• [Data provided]
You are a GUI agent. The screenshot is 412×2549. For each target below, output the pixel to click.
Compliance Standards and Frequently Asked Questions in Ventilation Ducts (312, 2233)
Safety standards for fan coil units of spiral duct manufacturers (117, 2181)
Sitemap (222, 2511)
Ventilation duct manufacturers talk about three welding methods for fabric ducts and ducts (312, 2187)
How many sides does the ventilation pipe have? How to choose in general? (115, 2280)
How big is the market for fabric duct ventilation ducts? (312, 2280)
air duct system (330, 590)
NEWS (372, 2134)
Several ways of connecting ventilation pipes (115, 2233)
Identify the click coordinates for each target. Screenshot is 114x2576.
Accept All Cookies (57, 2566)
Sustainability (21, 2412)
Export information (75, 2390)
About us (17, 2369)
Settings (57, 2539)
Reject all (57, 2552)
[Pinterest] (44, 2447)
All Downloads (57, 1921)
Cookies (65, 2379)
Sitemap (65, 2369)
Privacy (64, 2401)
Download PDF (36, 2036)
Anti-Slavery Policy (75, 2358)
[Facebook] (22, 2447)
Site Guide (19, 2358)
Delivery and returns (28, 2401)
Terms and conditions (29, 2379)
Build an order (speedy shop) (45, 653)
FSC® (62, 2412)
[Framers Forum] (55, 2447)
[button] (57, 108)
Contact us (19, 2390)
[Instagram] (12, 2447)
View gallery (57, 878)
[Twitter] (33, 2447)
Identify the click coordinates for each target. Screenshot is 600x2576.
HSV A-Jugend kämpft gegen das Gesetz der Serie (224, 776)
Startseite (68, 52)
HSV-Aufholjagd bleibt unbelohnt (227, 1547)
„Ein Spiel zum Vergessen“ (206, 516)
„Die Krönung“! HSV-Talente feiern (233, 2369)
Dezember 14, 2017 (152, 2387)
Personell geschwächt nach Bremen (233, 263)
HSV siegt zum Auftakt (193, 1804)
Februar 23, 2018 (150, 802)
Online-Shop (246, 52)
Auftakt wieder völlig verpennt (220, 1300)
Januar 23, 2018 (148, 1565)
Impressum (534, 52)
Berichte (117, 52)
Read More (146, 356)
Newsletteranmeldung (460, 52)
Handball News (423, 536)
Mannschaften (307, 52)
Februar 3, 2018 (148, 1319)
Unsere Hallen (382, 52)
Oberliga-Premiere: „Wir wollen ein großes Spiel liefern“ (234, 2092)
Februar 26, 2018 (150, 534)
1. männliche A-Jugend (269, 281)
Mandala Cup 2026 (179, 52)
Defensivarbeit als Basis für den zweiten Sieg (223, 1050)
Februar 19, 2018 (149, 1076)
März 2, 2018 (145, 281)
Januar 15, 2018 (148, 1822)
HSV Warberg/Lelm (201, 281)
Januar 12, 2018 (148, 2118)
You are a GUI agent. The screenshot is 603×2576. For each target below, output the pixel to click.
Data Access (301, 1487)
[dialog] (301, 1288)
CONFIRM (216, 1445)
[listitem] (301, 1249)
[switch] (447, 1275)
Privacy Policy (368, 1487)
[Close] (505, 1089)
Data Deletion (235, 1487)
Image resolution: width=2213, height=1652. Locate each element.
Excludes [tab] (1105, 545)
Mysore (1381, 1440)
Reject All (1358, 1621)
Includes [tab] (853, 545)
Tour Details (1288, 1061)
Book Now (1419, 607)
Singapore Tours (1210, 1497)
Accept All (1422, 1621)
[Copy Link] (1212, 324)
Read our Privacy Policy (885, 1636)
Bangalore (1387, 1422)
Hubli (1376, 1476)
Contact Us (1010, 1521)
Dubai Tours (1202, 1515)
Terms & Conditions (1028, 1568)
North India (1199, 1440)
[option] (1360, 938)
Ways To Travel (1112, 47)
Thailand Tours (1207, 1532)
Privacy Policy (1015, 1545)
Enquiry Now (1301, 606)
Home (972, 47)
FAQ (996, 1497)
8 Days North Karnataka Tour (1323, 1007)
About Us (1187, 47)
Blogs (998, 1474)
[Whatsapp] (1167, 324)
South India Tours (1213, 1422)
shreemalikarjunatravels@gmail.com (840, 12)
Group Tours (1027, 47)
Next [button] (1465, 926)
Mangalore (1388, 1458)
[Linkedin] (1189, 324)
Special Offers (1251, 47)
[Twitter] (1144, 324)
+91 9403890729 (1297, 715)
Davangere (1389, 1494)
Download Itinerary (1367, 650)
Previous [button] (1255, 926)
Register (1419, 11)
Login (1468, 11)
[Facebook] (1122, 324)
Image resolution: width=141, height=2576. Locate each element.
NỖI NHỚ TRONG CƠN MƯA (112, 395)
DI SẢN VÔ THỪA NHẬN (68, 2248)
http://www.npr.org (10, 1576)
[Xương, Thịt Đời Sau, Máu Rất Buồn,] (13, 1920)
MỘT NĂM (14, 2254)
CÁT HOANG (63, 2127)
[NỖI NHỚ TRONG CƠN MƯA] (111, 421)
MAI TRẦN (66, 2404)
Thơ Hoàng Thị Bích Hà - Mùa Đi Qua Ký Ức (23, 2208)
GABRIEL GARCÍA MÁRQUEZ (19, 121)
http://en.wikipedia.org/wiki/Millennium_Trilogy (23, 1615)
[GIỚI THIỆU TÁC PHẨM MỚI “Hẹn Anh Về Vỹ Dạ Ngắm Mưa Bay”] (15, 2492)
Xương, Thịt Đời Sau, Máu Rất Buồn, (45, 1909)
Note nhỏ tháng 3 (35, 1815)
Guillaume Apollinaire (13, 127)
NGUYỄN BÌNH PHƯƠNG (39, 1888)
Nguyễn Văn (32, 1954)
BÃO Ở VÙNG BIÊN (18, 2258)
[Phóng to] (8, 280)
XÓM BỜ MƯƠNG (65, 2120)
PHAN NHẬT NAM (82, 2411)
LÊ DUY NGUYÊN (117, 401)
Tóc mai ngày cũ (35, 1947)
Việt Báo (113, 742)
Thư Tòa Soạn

• [Description of the task]
Lines containing the word "Thịt" are to be located in the entries and copied.

• [Result of the task]
[Xương, Thịt Đời Sau, Máu Rất Buồn,] (13, 1920)
Xương, Thịt Đời Sau, Máu Rất Buồn, (45, 1909)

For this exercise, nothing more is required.